Knowing how each cost element varied from original estimates
can be extremely valuable for IT when doing future studies. If the project does
not achieve the value initially measure, IT can learn from it and adjust
subsequent ROI studies to measure the scenario more accurately
However, when the ROI study proves out by matching the actual
facts, IT’s reputation is enhanced and these facts can be advertised to the
user community at large. Similarly, if valuable use cases were developed, these
can also be used to advertise IT’s success. The communication of success can
build a loyal user community for future projects.
IT depends on the user community to help make a new
technology a success. If the user community is a friend of IT, they will go out
of their way to ensure a project succeeds. This becomes a virtuous cycle and drives
tremendous value for the business.
Additional value can be extracted from these previous studies
when the next request for project funding comes in. The new request can be
backed up by historical evidence of success, helping persuade decision-makers
to approve the new funding.
IT doesn’t have a lot of spare time.
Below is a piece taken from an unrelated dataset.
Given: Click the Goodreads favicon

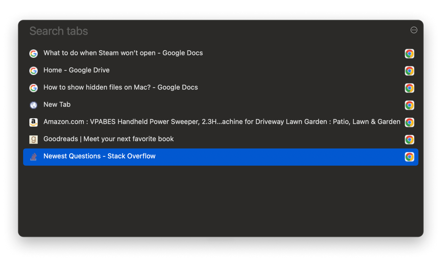Looking at the screenshot, I should [34, 139].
Many things
that would be nice to do are often
sacrificed because activities that need
to be done take precedence. Measuring the success of a completed project is
an activity that too often falls into the “nice to do” category, but given the
value it can bring to the organization, it should really be placed in the “need
to do” category. By making it a requirement to evaluate success after each project,
you can make sure that every ROI study is leveraged for maximum IT value.
The scrutiny that decision-makers apply to ROI results
typically are confined to the numbers. This is especially true if unquantified
business value is not included with the ROI study. What is hidden and seldom
considered is the organizational dynamics that exist behind those numbers.
Accounting for these dynamics can help in the evaluation of the ROI results.
They may hint at an organizational bias either for or against the new
technology being proposed.
CIOs should take into consideration several organizational
dynamics when evaluating ROI results. At the end of the day a change in
technology can have a big impact on the organization – both positively and
negatively – so it’s important to get it right. Let’s take a look at some scenarios
where organizational bias might negatively influence an ROI study. (Note that each
point can be flipped to show the opposite organizational dynamic and lead to
overly optimistic results.)
For instance, when the current technology experts are
nearing retirement, an unfavorable assessment may actually indicate that these
individuals would rather stay with the technology they’re comfortable with.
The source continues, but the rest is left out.